I'm not sure Amazon has built enough non-terrible user-facing stuff to make a top-50 list. Or a top-25. Or a top-5 that's not just a five different Kindle models. Their entire Fire line sucks, which just leaves Alexa. Not enough meat to make a meal like this out of, I think.
Google's list would be hilarious because it'd mostly look like a copy of that Google Graveyard site.
> Microsoft's best work is also pretty damn far in the past, at this point.
I would almost reflexily agree except for VSCode. It about the most perfect piece of software (to the point where now there aren't any user facing feature updates) I've ever used, and I use it all day everyday. It's absurdly flexible, excellent defaults--it really, actually improved my view of MS from somewhere subterranean to a height of respect.
I'd include WSL, but thats kind of backhanded praise and it is frustratingly slow a lot of the time.
Whatever model Classic Mac that supported the Apple ][e expansion card, Apple DOS expansion card, and Apple Unix install (getting you System 7? 8?, DOS, original Apple, and a commercial Unix) has got to be up there at least for the novelty for me.
I thought there was a Mac Performa or Quadra (like 2 or 3 very specific models only) that supported both Apple DOS and ][e cards.
And I get that the Apple DOS and Apple U/X performance on this machine might not be very good. Early 90’s computers and needing to be wrangled to even support normal, supported operations and configurations wasn’t uncommon.
Apple never made a x86 DOS card for the LC PDS. Maybe a third party like OrangePC did, but I can't find a definitive confirmation online.
The only Apple II card was the Apple IIe card (LC PDS). All the machines with a LC PDS had only a single slot, so even if there was a DOS card you wouldn't have been able to use it and the IIe card simultaneously.
It started as a shower thought on how to rank arbitrary items and ended as a janky web app written by a backend luddite who refuses to use frameworks. So here it is, a better tier list... Or not, it sort of sucks in practice.
I think this list is lacking without the iPod Socks. Clearly the highest rank textile product Apple ever sold, which has to put it somewhere on the master list, no?
Well for me it would be the M1 macbook air - apple silicon, no fans, extreme battery life and after like 2 decades of barely changing laptop experiences whew this thing was _fast_ too. Such a small powerful thing to have it was amazing. (still have mine, going strong).

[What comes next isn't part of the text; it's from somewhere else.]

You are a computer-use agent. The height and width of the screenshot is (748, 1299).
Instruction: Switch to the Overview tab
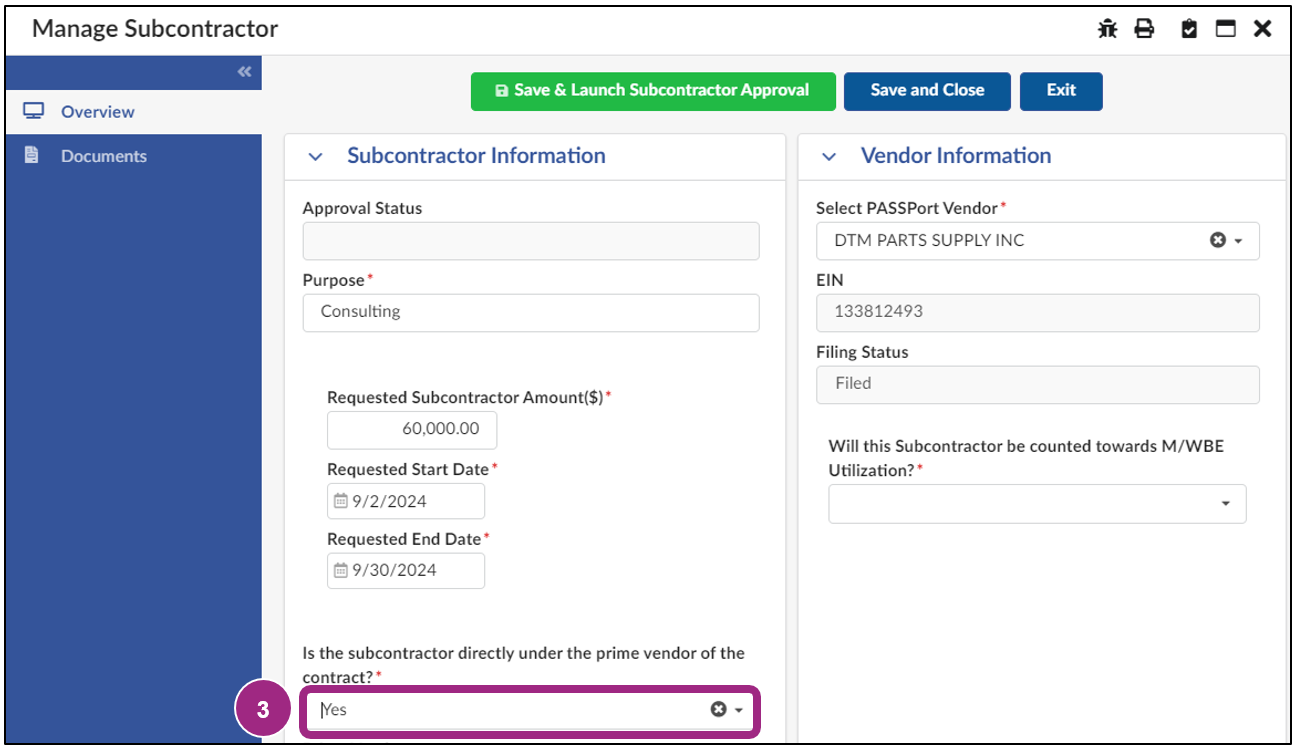(97, 112)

Plus Mac OSX Mavericks. Guess the last really nice OS launch that simply did fixes and perf improvements (memory compression, ...) instead of slowing the machine down or adding friction. these were the days when people would look forward to a new mac os, not fearing another bullshit.
In the same sense that potato chips are not a Lay’s product, because you can’t buy a potato chip, only a bag of them, and it’s not reasonable to assess the chip independently from the packaging in which it is sold, so the packaged chip is the product under discussion? Because that’s… extreme.
That's a weird comparison because if you wanted to buy just the M1 chip you are forced to buy a chassis, motherboard, screen, keyboard, memory, etc. which may cost more than the chip to begin with. Also the chip comes with zero documentation.
This is only for really old people. I entered Apple's ecosystem 20 years ago and I've never seen half of these products in real life.
I'm surprised that The Verge went ahead with this, but knowing the state of things, I'm sure they coded some guy's idea and never thought about the (tiny) demographic interested in this.